Often as I am walking down the street with my girlfriend I am met with looks that say "how did this happen..... How did an unwashed little troll land such a gorgeous creature?"
It has been said that the way to a man's heart is through his stomach. I find the afore mentioned path in women leads in to their pants.
Christy has yet to notice the vast disparity in our physical appearance because she is so distracted by the treats I arrange on her plate, today's lunch for expample; a seitan "meat" loaf sandwich on toasted handmade whole wheat bread with pan fried artichokes cooked in garlic infused olive oil and a baby kiwi salad. That's what she is eating, I however am eating a 7 year old peanut butter and jelly pocket.
A few weeks back Keith gifted me a M.R.E. (military issue Meal Ready To Eat) and I have to admit I was pleased that I would not have to find shelf space for this latest installment of awful. The simpatico of being handed some crap and actually processing it into crap really appealed to me, but now faced with actually eating the thing I have to admit I am a bit horrified.
Ergo Drink; Fruit Punch Flavor
I love that it is "intended to improve endurance" . Way to set the bar low.
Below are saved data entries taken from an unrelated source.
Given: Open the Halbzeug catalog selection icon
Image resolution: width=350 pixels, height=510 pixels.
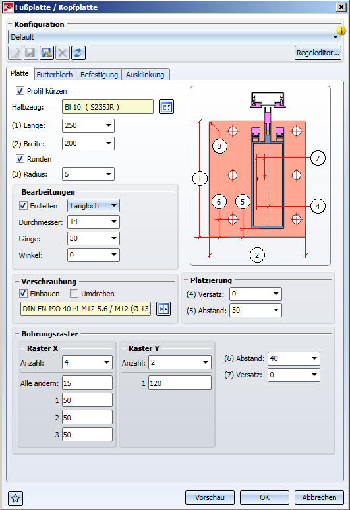Looking at the screenshot, I should (166, 107).
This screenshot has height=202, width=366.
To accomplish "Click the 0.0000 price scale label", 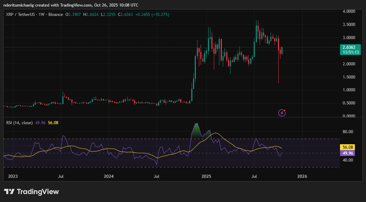I will [x=349, y=116].
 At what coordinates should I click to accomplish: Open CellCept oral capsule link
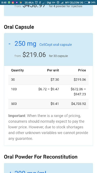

This wasn't bad, kinda tasted like fruit punch, but honestly how hard do you have to work to blow powdered sugar water.
Fortified Cran-Raspberry Hooah Bar
This seemed to be the most sinister of the food items. While I have never eaten a peanut butter and jelly pocket before, I am pretty clear on what it is. What the hell is a hooah?
To me it sounds like a childish reference to female genitalia and adding the word fortified evokes images of mid evil chastity devices. Toss hybridized fruit in to the mix and press it in to bar form... well you can see why I was concerned. Truth is it was actually pretty good. It was a bit work to chew the leathery mass of fruit but thankfully I had my Ergo Drink intending to help me persist.
Peanut Butter & Jelly Pocket
Printed on the label are the words "June 2000". This scares the hell out of me. Is this the date it was made or the date it expired?
This thing was made or went bad when I was in my 20's. I decide to let Syd check it out and as soon as he gets near it he tears a chunk out of the side and begins devouring it ravenously. This makes me feel a bit better until I consider that you don't get to be a 23 pound cat by being a picky eater and that my 7 year old sandwich was now covered in cat drool.
Let me state for the record that is about the worst thing I have ever eaten. The peanut butter was dry and chalky and the jelly had retreated in to the bread giving it the texture of a freshly used kleenex.
mmmmmm............ just like mom used to make, if she hated you
I have an affinity for short bread cookies and its not the fancy ones I like either. So you can only imagine my delight as I wrestled one of my favorite gas station treats form the drab brown wrapper.
Tragically the years had been hard on these poor cookies and nearly a decade of standing ready to assist in the defense of our nation had reduced them to dust.